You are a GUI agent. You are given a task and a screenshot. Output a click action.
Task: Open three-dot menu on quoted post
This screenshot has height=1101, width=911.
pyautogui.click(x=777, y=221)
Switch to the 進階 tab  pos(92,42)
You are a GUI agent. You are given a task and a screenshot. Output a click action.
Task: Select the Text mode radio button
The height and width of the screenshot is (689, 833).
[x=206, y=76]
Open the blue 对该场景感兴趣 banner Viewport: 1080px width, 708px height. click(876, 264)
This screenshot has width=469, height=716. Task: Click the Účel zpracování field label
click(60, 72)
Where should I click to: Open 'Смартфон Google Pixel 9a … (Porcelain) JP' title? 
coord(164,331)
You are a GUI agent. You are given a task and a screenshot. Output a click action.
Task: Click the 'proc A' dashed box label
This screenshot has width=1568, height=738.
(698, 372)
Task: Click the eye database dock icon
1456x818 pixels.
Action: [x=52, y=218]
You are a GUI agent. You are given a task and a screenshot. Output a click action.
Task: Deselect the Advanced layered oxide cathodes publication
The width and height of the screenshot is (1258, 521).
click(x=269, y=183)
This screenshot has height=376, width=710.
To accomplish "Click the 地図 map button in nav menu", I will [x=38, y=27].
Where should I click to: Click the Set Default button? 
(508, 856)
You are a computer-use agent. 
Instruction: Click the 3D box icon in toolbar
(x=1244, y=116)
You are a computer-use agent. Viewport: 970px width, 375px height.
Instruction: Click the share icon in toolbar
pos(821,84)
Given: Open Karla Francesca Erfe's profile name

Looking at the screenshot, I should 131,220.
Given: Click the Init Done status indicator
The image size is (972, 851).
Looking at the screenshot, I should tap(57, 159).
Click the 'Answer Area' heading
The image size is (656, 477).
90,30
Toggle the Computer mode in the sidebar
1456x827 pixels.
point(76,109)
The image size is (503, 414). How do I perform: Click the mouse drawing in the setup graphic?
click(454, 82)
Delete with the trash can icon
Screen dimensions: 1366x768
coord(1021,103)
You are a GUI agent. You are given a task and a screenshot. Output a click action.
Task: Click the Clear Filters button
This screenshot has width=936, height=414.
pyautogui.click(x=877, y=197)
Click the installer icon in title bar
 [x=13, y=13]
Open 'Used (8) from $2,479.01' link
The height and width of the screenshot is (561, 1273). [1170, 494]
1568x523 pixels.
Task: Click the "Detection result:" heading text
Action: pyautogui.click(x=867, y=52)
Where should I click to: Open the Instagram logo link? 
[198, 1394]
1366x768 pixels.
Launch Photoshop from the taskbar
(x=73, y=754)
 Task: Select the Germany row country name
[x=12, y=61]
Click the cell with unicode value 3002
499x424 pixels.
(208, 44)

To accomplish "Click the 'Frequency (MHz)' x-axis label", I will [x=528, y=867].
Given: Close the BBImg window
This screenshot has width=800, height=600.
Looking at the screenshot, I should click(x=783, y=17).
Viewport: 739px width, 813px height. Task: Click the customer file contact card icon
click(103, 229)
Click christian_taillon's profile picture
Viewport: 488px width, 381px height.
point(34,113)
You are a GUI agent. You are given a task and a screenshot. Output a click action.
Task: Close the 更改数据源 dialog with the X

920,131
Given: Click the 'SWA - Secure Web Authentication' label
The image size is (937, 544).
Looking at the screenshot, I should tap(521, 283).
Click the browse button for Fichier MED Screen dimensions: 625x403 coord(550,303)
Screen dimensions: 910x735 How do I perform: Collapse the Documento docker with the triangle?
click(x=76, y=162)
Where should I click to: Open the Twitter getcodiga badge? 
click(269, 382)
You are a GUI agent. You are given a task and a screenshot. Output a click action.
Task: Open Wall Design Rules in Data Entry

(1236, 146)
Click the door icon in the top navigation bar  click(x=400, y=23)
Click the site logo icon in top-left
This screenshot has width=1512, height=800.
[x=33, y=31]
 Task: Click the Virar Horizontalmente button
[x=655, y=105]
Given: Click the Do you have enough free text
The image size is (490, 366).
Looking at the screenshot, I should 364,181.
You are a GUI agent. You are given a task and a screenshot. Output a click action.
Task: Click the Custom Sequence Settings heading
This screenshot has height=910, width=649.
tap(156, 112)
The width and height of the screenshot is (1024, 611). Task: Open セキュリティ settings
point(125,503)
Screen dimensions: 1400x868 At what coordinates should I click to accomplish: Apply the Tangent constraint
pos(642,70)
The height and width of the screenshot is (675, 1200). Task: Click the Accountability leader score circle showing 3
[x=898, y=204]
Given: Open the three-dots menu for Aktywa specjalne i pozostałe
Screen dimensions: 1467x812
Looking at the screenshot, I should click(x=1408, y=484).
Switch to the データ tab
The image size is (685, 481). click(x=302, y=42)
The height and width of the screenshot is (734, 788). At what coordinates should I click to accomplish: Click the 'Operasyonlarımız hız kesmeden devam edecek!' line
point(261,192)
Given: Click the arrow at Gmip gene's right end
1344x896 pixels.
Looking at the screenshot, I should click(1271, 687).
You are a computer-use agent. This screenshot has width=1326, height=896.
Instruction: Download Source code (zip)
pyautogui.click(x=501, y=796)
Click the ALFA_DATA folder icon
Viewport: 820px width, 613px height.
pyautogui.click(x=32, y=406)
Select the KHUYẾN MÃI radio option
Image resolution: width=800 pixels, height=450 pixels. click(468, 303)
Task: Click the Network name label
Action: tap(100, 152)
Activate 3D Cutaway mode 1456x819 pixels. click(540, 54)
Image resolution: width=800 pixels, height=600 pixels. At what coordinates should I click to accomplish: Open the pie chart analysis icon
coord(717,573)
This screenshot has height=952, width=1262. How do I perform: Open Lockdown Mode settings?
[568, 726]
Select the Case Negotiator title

────────

◆ **WHAT THE TASK REQUIRES**
Please reproduce all of the data above line for line, without changing anything.

◆ **ANSWER TO THE TASK**
You are a GUI agent. You are given a task and a screenshot. Output a click action.
Task: Open three-dot menu on quoted post
This screenshot has height=1101, width=911.
pyautogui.click(x=777, y=221)
Switch to the 進階 tab  pos(92,42)
You are a GUI agent. You are given a task and a screenshot. Output a click action.
Task: Select the Text mode radio button
The height and width of the screenshot is (689, 833).
[x=206, y=76]
Open the blue 对该场景感兴趣 banner Viewport: 1080px width, 708px height. click(876, 264)
This screenshot has width=469, height=716. Task: Click the Účel zpracování field label
click(60, 72)
Where should I click to: Open 'Смартфон Google Pixel 9a … (Porcelain) JP' title? 
coord(164,331)
You are a GUI agent. You are given a task and a screenshot. Output a click action.
Task: Click the 'proc A' dashed box label
This screenshot has width=1568, height=738.
(698, 372)
Task: Click the eye database dock icon
1456x818 pixels.
Action: [x=52, y=218]
You are a GUI agent. You are given a task and a screenshot. Output a click action.
Task: Deselect the Advanced layered oxide cathodes publication
The width and height of the screenshot is (1258, 521).
click(x=269, y=183)
This screenshot has height=376, width=710.
To accomplish "Click the 地図 map button in nav menu", I will [x=38, y=27].
Where should I click to: Click the Set Default button? 
(508, 856)
You are a computer-use agent. 
Instruction: Click the 3D box icon in toolbar
(x=1244, y=116)
You are a computer-use agent. Viewport: 970px width, 375px height.
Instruction: Click the share icon in toolbar
pos(821,84)
Given: Open Karla Francesca Erfe's profile name

Looking at the screenshot, I should 131,220.
Given: Click the Init Done status indicator
The image size is (972, 851).
Looking at the screenshot, I should tap(57, 159).
Click the 'Answer Area' heading
The image size is (656, 477).
90,30
Toggle the Computer mode in the sidebar
1456x827 pixels.
point(76,109)
The image size is (503, 414). How do I perform: Click the mouse drawing in the setup graphic?
click(454, 82)
Delete with the trash can icon
Screen dimensions: 1366x768
coord(1021,103)
You are a GUI agent. You are given a task and a screenshot. Output a click action.
Task: Click the Clear Filters button
This screenshot has width=936, height=414.
pyautogui.click(x=877, y=197)
Click the installer icon in title bar
 [x=13, y=13]
Open 'Used (8) from $2,479.01' link
The height and width of the screenshot is (561, 1273). [1170, 494]
1568x523 pixels.
Task: Click the "Detection result:" heading text
Action: pyautogui.click(x=867, y=52)
Where should I click to: Open the Instagram logo link? 
[198, 1394]
1366x768 pixels.
Launch Photoshop from the taskbar
(x=73, y=754)
 Task: Select the Germany row country name
[x=12, y=61]
Click the cell with unicode value 3002
499x424 pixels.
(208, 44)

To accomplish "Click the 'Frequency (MHz)' x-axis label", I will [x=528, y=867].
Given: Close the BBImg window
This screenshot has width=800, height=600.
Looking at the screenshot, I should click(x=783, y=17).
Viewport: 739px width, 813px height. Task: Click the customer file contact card icon
click(103, 229)
Click christian_taillon's profile picture
Viewport: 488px width, 381px height.
point(34,113)
You are a GUI agent. You are given a task and a screenshot. Output a click action.
Task: Close the 更改数据源 dialog with the X

920,131
Given: Click the 'SWA - Secure Web Authentication' label
The image size is (937, 544).
Looking at the screenshot, I should tap(521, 283).
Click the browse button for Fichier MED Screen dimensions: 625x403 coord(550,303)
Screen dimensions: 910x735 How do I perform: Collapse the Documento docker with the triangle?
click(x=76, y=162)
Where should I click to: Open the Twitter getcodiga badge? 
click(269, 382)
You are a GUI agent. You are given a task and a screenshot. Output a click action.
Task: Open Wall Design Rules in Data Entry

(1236, 146)
Click the door icon in the top navigation bar  click(x=400, y=23)
Click the site logo icon in top-left
This screenshot has width=1512, height=800.
[x=33, y=31]
 Task: Click the Virar Horizontalmente button
[x=655, y=105]
Given: Click the Do you have enough free text
The image size is (490, 366).
Looking at the screenshot, I should 364,181.
You are a GUI agent. You are given a task and a screenshot. Output a click action.
Task: Click the Custom Sequence Settings heading
This screenshot has height=910, width=649.
tap(156, 112)
The width and height of the screenshot is (1024, 611). Task: Open セキュリティ settings
point(125,503)
Screen dimensions: 1400x868 At what coordinates should I click to accomplish: Apply the Tangent constraint
pos(642,70)
The height and width of the screenshot is (675, 1200). Task: Click the Accountability leader score circle showing 3
[x=898, y=204]
Given: Open the three-dots menu for Aktywa specjalne i pozostałe
Screen dimensions: 1467x812
Looking at the screenshot, I should click(x=1408, y=484).
Switch to the データ tab
The image size is (685, 481). click(x=302, y=42)
The height and width of the screenshot is (734, 788). At what coordinates should I click to accomplish: Click the 'Operasyonlarımız hız kesmeden devam edecek!' line
point(261,192)
Given: Click the arrow at Gmip gene's right end
1344x896 pixels.
Looking at the screenshot, I should click(1271, 687).
You are a computer-use agent. This screenshot has width=1326, height=896.
Instruction: Download Source code (zip)
pyautogui.click(x=501, y=796)
Click the ALFA_DATA folder icon
Viewport: 820px width, 613px height.
pyautogui.click(x=32, y=406)
Select the KHUYẾN MÃI radio option
Image resolution: width=800 pixels, height=450 pixels. click(468, 303)
Task: Click the Network name label
Action: tap(100, 152)
Activate 3D Cutaway mode 1456x819 pixels. click(540, 54)
Image resolution: width=800 pixels, height=600 pixels. At what coordinates should I click to accomplish: Open the pie chart analysis icon
coord(717,573)
This screenshot has height=952, width=1262. How do I perform: Open Lockdown Mode settings?
[568, 726]
Select the Case Negotiator title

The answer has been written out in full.